#### Information
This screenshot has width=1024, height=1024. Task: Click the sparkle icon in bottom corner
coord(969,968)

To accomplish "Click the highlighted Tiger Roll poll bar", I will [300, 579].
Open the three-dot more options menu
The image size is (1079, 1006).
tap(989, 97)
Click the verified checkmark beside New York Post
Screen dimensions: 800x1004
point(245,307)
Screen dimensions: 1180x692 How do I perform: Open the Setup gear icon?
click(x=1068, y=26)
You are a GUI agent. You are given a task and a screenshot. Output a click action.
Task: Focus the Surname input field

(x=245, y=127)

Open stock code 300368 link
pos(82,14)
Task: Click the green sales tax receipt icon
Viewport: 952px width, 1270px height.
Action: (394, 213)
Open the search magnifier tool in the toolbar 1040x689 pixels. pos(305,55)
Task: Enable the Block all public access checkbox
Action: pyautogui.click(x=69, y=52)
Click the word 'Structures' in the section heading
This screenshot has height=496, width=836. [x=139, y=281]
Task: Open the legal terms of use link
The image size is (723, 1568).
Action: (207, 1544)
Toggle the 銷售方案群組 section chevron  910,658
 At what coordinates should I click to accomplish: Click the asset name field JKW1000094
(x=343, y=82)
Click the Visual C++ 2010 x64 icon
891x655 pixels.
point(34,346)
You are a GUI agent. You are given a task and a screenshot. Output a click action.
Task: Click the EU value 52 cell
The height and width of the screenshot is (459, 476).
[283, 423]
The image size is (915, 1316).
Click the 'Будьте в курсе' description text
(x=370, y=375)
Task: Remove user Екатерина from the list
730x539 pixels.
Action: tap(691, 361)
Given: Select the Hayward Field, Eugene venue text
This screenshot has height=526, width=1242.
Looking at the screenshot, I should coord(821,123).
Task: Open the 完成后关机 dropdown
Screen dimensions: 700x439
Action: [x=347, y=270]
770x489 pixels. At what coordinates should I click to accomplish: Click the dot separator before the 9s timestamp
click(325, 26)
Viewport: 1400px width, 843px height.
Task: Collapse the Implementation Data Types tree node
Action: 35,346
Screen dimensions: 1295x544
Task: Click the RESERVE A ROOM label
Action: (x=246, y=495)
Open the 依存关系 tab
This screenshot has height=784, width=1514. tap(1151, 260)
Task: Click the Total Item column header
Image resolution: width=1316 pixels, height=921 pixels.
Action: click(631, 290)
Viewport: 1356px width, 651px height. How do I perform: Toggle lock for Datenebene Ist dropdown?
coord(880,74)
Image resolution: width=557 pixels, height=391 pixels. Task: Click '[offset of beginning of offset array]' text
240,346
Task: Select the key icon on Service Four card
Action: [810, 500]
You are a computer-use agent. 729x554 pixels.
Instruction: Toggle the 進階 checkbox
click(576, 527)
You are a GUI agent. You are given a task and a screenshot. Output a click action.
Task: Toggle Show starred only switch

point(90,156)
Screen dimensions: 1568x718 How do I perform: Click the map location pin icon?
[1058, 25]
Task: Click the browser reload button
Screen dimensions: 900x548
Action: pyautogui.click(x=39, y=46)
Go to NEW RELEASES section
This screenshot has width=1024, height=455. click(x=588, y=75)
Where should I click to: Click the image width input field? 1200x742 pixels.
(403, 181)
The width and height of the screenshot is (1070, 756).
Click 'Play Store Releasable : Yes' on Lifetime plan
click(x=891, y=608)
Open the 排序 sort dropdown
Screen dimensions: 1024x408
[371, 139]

#### Your assignment
An exact copy of the material above is needed.

#### Exercise solution
This screenshot has width=1024, height=1024. Task: Click the sparkle icon in bottom corner
coord(969,968)

To accomplish "Click the highlighted Tiger Roll poll bar", I will [300, 579].
Open the three-dot more options menu
The image size is (1079, 1006).
tap(989, 97)
Click the verified checkmark beside New York Post
Screen dimensions: 800x1004
point(245,307)
Screen dimensions: 1180x692 How do I perform: Open the Setup gear icon?
click(x=1068, y=26)
You are a GUI agent. You are given a task and a screenshot. Output a click action.
Task: Focus the Surname input field

(x=245, y=127)

Open stock code 300368 link
pos(82,14)
Task: Click the green sales tax receipt icon
Viewport: 952px width, 1270px height.
Action: (394, 213)
Open the search magnifier tool in the toolbar 1040x689 pixels. pos(305,55)
Task: Enable the Block all public access checkbox
Action: pyautogui.click(x=69, y=52)
Click the word 'Structures' in the section heading
This screenshot has height=496, width=836. [x=139, y=281]
Task: Open the legal terms of use link
The image size is (723, 1568).
Action: (207, 1544)
Toggle the 銷售方案群組 section chevron  910,658
 At what coordinates should I click to accomplish: Click the asset name field JKW1000094
(x=343, y=82)
Click the Visual C++ 2010 x64 icon
891x655 pixels.
point(34,346)
You are a GUI agent. You are given a task and a screenshot. Output a click action.
Task: Click the EU value 52 cell
The height and width of the screenshot is (459, 476).
[283, 423]
The image size is (915, 1316).
Click the 'Будьте в курсе' description text
(x=370, y=375)
Task: Remove user Екатерина from the list
730x539 pixels.
Action: tap(691, 361)
Given: Select the Hayward Field, Eugene venue text
This screenshot has height=526, width=1242.
Looking at the screenshot, I should coord(821,123).
Task: Open the 完成后关机 dropdown
Screen dimensions: 700x439
Action: [x=347, y=270]
770x489 pixels. At what coordinates should I click to accomplish: Click the dot separator before the 9s timestamp
click(325, 26)
Viewport: 1400px width, 843px height.
Task: Collapse the Implementation Data Types tree node
Action: 35,346
Screen dimensions: 1295x544
Task: Click the RESERVE A ROOM label
Action: (x=246, y=495)
Open the 依存关系 tab
This screenshot has height=784, width=1514. tap(1151, 260)
Task: Click the Total Item column header
Image resolution: width=1316 pixels, height=921 pixels.
Action: click(631, 290)
Viewport: 1356px width, 651px height. How do I perform: Toggle lock for Datenebene Ist dropdown?
coord(880,74)
Image resolution: width=557 pixels, height=391 pixels. Task: Click '[offset of beginning of offset array]' text
240,346
Task: Select the key icon on Service Four card
Action: [810, 500]
You are a computer-use agent. 729x554 pixels.
Instruction: Toggle the 進階 checkbox
click(576, 527)
You are a GUI agent. You are given a task and a screenshot. Output a click action.
Task: Toggle Show starred only switch

point(90,156)
Screen dimensions: 1568x718 How do I perform: Click the map location pin icon?
[1058, 25]
Task: Click the browser reload button
Screen dimensions: 900x548
Action: pyautogui.click(x=39, y=46)
Go to NEW RELEASES section
This screenshot has width=1024, height=455. click(x=588, y=75)
Where should I click to: Click the image width input field? 1200x742 pixels.
(403, 181)
The width and height of the screenshot is (1070, 756).
Click 'Play Store Releasable : Yes' on Lifetime plan
click(x=891, y=608)
Open the 排序 sort dropdown
Screen dimensions: 1024x408
[371, 139]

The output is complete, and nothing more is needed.